Ys

Flight of King Gradlon, by E. V. Luminais, 1884 (Musée des Beaux-Arts, Quimper)

Ys (pronounced /ˈs/ EESS), also spelled Is or Kêr-Is in Breton (kêr is the Breton word for "city", see caer), and Ville d'Ys in French, is a mythical city that was built on the coast of Brittany and later swallowed by the ocean. Most versions of the legend place the city in the Baie de Douarnenez.[1]

The legend

Ys was built on land reclaimed from the sea[1] by Gradlon (Gralon in Breton), King of Cornouaille (Kerne in Breton), upon the request of his daughter Dahut (also called Ahes),[2] who loved the sea. To protect Ys from inundation, a dike was built with a gate that was opened for ships during low tide. The one key that opened the gate was held by the king.[3]

Ys is described as a city rich in commerce and the arts, with Gradlon's palace being made of marble, cedar and gold.[3]

Other versions of the legend tell that Ys was founded more than 2,000 years before Gradlon's reign in a then-dry location off the current coast of the Bay of Douarnenez, but the Breton coast had slowly given way to the sea so that Ys was under it at each high tide when Gradlon's reign began.

Most versions of the legend present Gradlon as a pious man with a wayward daughter, princess Dahut, who "had made a crown of her vices and taken for her pages the seven capital sins."[3] Princess Dahut had a lover for whom she threw a secret banquet and, under the influence of wine, she stole the key to the gate from her father and opened the gate, and the water submerged the entire city.[3] Another version of the legend says that she stole the silver key to admit her lover, mistakenly opening the sluices in the dark.[3]

St Gwénnolé, who, according to one version, had foretold the city's ruin due to its luxury, woke the king and commanded him to flee. He mounted his horse and took his daughter with him. As the water was about to overtake him, a voice called out: "Throw the demon thou carriest into the sea, if thou dost not desire to perish." Dahut fell from the horse's back, and Gradlon was saved.[3]

Though this is the most common version, there is an ancient ballad that blames Gradlon himself for leading his people to extravagances of every kind and says that Dahut received the key from him.[3]

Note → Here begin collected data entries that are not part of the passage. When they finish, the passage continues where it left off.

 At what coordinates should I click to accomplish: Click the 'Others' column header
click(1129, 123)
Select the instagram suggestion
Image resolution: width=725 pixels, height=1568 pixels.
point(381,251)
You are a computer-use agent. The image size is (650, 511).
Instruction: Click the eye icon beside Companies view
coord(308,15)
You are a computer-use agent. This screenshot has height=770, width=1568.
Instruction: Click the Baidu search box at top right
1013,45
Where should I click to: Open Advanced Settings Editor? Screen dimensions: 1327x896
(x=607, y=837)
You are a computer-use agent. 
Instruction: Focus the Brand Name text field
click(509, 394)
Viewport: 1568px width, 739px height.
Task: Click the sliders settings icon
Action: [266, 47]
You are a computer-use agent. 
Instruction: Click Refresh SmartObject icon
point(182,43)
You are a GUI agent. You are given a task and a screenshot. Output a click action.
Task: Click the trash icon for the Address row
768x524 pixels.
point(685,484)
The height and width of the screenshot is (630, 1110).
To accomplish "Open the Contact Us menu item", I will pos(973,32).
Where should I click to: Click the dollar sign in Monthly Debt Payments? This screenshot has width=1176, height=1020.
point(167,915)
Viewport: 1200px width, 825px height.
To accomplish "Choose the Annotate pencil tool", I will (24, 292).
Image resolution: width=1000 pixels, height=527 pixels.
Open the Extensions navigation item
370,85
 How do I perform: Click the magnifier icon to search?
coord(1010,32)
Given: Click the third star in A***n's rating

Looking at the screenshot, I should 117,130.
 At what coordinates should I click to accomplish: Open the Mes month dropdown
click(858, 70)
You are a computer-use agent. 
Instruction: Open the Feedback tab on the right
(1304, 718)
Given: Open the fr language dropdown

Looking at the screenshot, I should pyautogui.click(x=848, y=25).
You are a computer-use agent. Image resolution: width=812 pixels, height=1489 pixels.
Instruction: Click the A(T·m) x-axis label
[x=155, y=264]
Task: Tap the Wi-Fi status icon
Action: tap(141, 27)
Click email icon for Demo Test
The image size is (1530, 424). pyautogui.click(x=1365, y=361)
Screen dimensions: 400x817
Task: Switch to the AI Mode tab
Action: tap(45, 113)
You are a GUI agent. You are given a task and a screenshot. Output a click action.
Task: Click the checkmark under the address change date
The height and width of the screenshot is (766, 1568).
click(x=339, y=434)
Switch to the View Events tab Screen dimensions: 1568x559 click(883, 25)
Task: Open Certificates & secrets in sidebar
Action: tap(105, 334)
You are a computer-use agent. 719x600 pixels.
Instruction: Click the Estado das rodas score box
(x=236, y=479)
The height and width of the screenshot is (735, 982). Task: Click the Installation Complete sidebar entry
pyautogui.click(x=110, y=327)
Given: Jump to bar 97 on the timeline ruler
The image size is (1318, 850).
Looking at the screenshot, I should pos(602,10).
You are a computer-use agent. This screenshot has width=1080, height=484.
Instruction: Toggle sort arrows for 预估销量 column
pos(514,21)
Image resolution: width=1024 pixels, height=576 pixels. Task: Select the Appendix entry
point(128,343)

The devil as Dahut's lover

Another version of the legend directly identifies Dahut's lover with the devil. Ys was the most beautiful and impressive city in Europe, but quickly became a city of sin under the influence of Dahut. She organized orgies and had the habit of killing her lovers when morning broke. Saint Winwaloe decried the corruption of Ys and warned of God's wrath and punishment, but was ignored by Dahut and the populace.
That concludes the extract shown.